*Aim:* Scale everything from the line containing "You are a GUI" down to the line containing "tap(644, 316)", both included. Write out only those lines of the items in full, multiplying each coordinate in the answers by 2.6, rounding to whole numbers with halves rounded up, and leaving the pictures out.
— Start Data shown —
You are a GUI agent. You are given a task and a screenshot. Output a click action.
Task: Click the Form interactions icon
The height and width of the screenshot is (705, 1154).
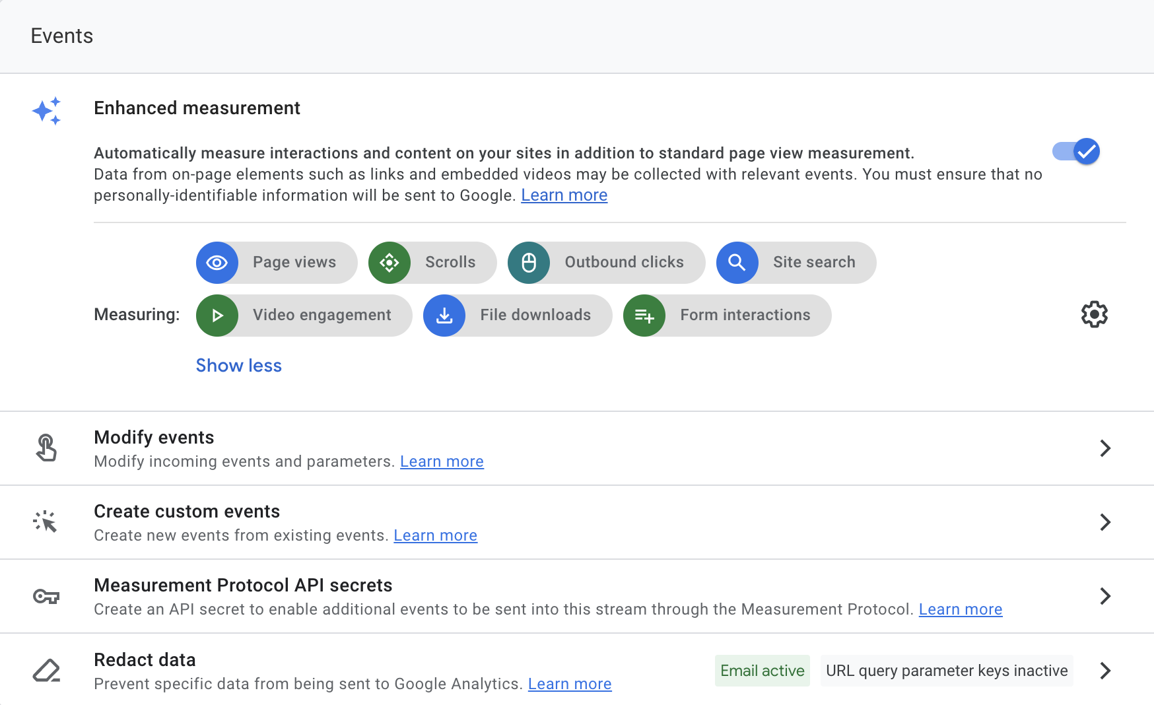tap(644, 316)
— End Data shown —
— Start Data shown —
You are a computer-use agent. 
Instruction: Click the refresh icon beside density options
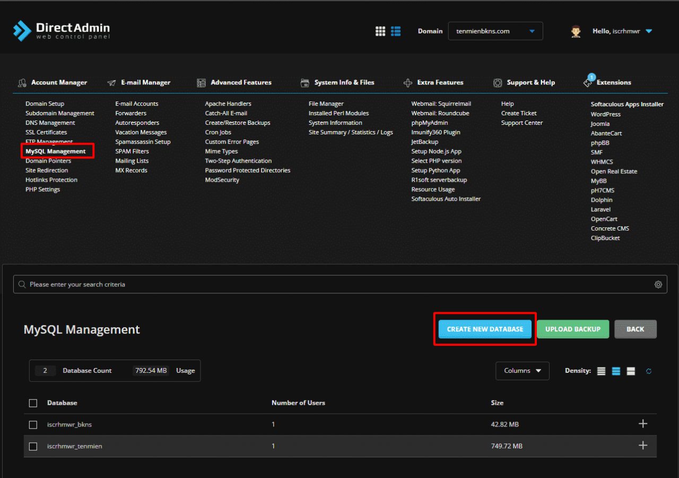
— End Data shown —
— Start Data shown —
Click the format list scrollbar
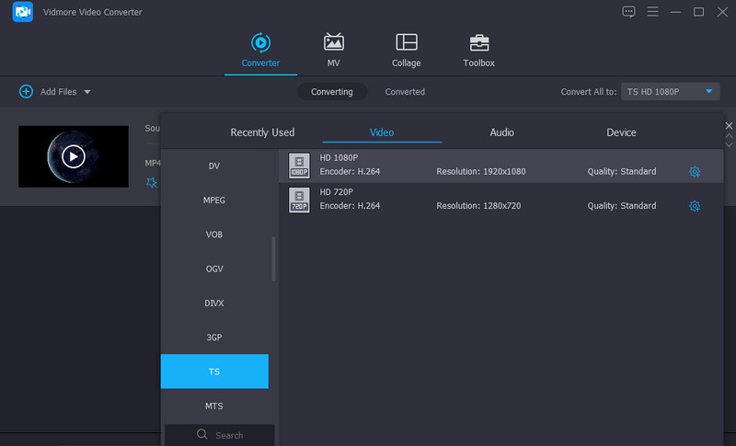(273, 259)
— End Data shown —
*Final result:*
You are a GUI agent. You are given a task and a screenshot. Output a click action.
Task: Click the Form interactions icon
The height and width of the screenshot is (705, 1154).
tap(1674, 822)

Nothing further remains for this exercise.